Francesca Naretto is a third-year Ph.D. student in Data Science, under Prof. Fosca Giannotti and Prof. Anna Monreale’s supervision. She is working on eXplainable AI with the group of ERC XAI led by Prof. Fosca Giannotti (“Science and technology for the eXplanation of AI decision making”). She is also part of the EU H2020 project SoBigData++ and the TAILOR project.
She graduated in Computer Science (Bachelor’s degree from the University of Turin, Master’s degree from the University of Pisa). During her Master’s, she won a scholarship to work on her Master’s thesis abroad at the University College of London. The thesis topic was a framework for privacy risk prediction and explanations tailored for sequence data.
She received an award for her Master’s thesis: ETIC Award 2019-2020 – District Award 2031 Rotary International. This award was given due to the promising results obtained in the context of ethical issues, including data privacy and the right to an explanation.

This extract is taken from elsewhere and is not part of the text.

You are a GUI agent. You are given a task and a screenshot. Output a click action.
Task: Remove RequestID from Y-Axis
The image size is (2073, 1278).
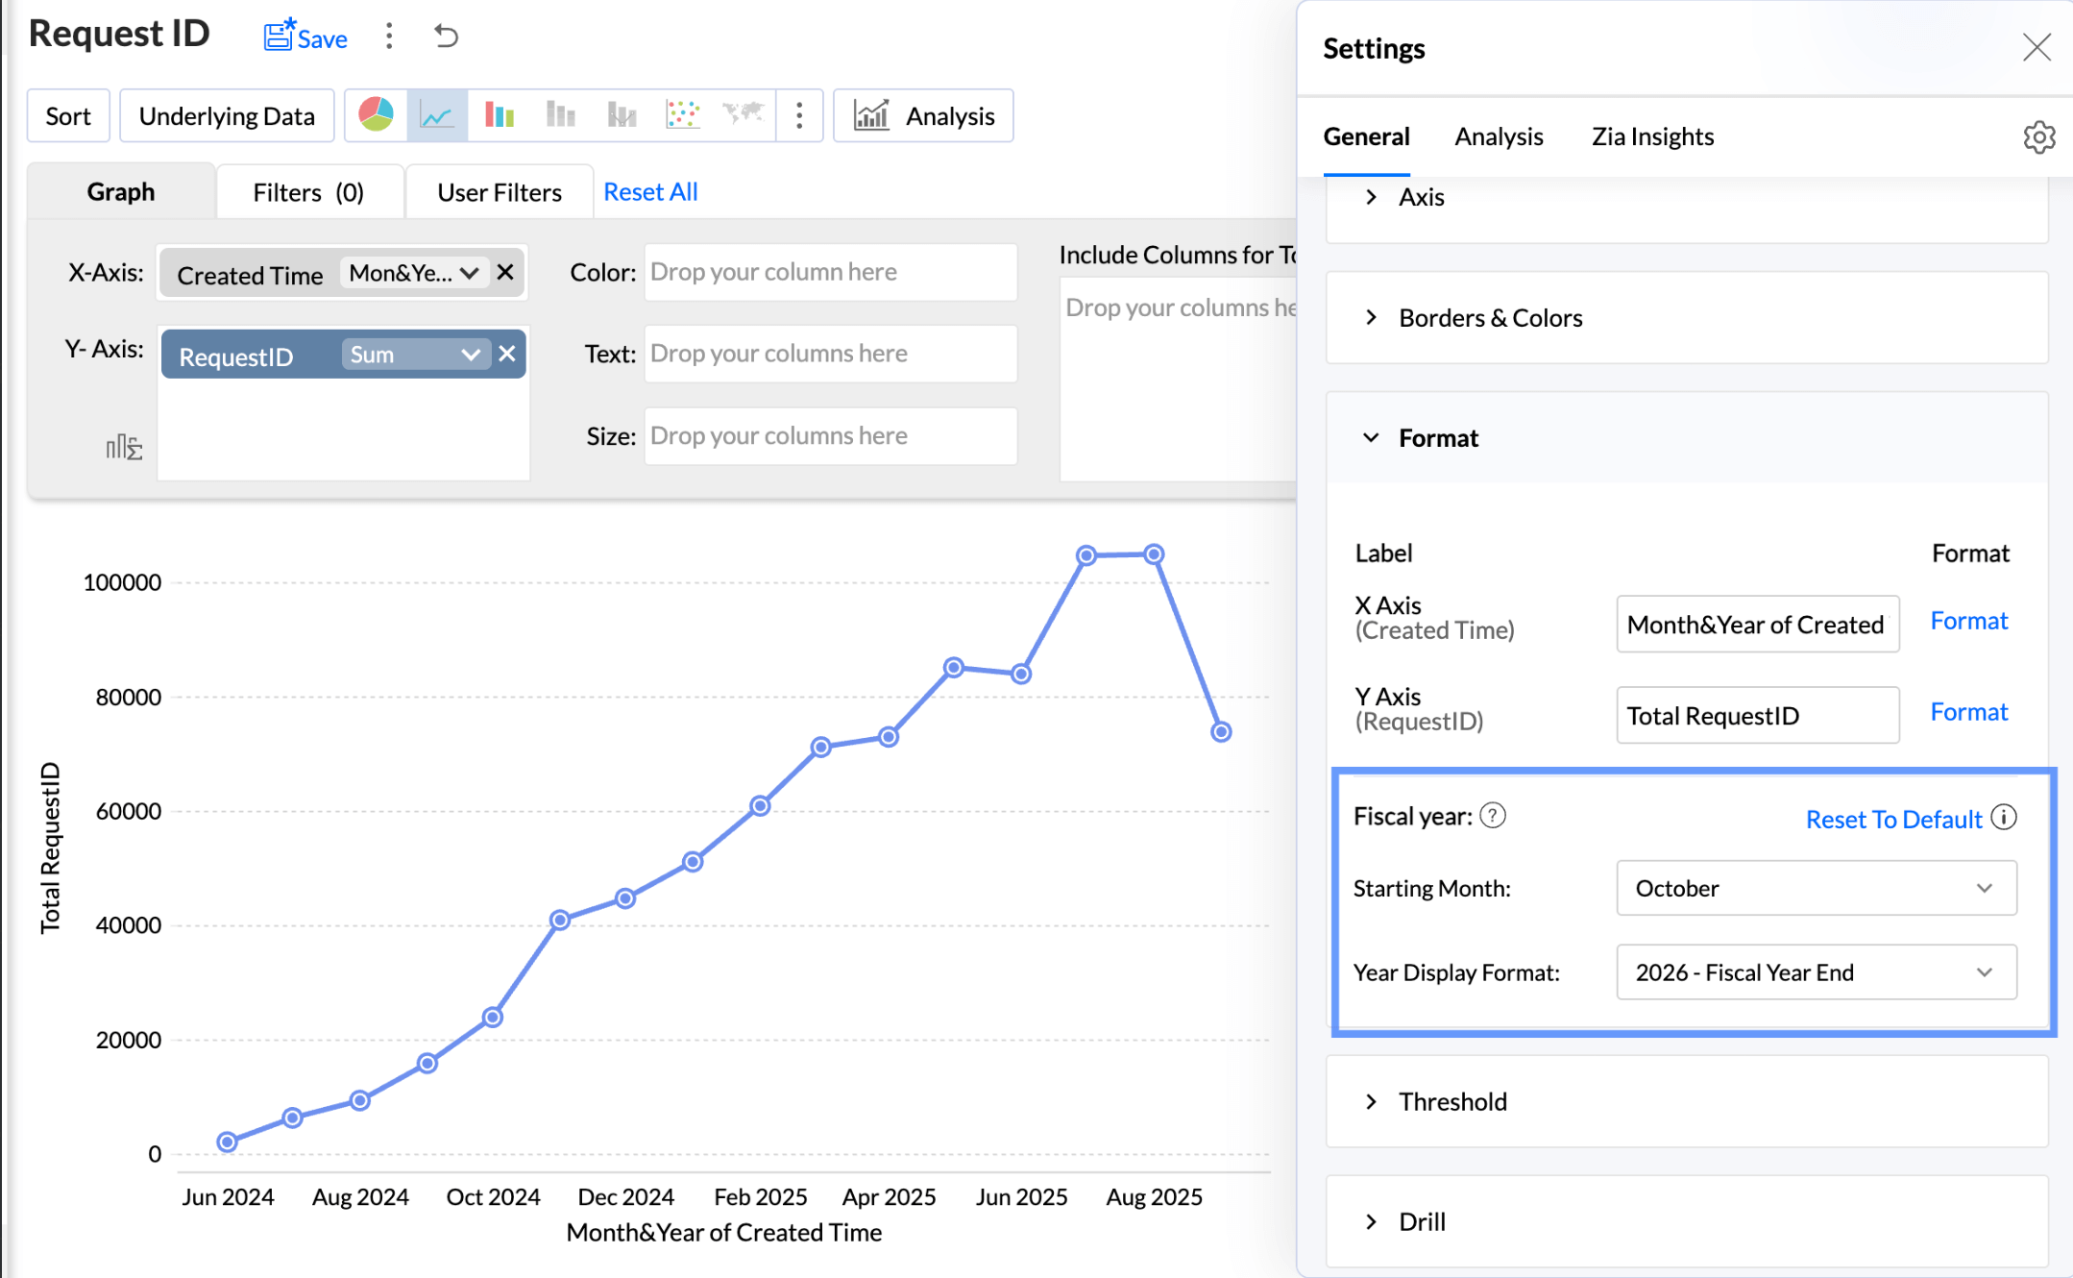click(507, 355)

Her primary research interest is Ethical AI, with a particular interest in Data Privacy and Explainable AI. These two ethical values are essential: achieving them may enable the definition of a trustworthy ethical AI. However, the achievement of these ethical values has different requirements. For this reason, there are both synergies and tensions in this context. During her Ph.D she faced these problems.
In the context of her project, she published EXPERT: a framework for predicting the privacy risk of a user’s data, correlating the output with a local explanation. THEY developed this framework for tabular and sequential data and exploit the state-of-the-art machine learning models for privacy risk prediction, such as LSTMs, Rocket, InceptionTime and GCForest. For the local explanation, we exploit LIME, LORE and SHAP.
In this context, they also defined and empirically tested a new privacy attack for text data based on the psychometric profile extracted. This new privacy attack allows them to explore further the behavior of our framework EXPERT with different kinds of data and privacy attacks.
Then, they proposed HOLDA: a new hierarchical federated learning approach for cross-silo, in which the goal is to maximize the generalization capabilities of the machine learning models trained. Lastly, she also worked on a Survey of Explainable AI methods, with a benchmarking of Python’s most popular XAI methods.
During her Ph.D. she worked as a teaching assistant for a course in Data Mining (for the Master Degree in Computer Science) and in programming with Python (a first programming course for the Master in Big Data and Data Science).
This year, she also conducted some seminars at Scuola Normale Superiore on Machine Learning techniques and Explainable AI. During these courses, she teaches mainly clustering techniques, machine learning techniques and eXplainable AI methods from a practical point of view.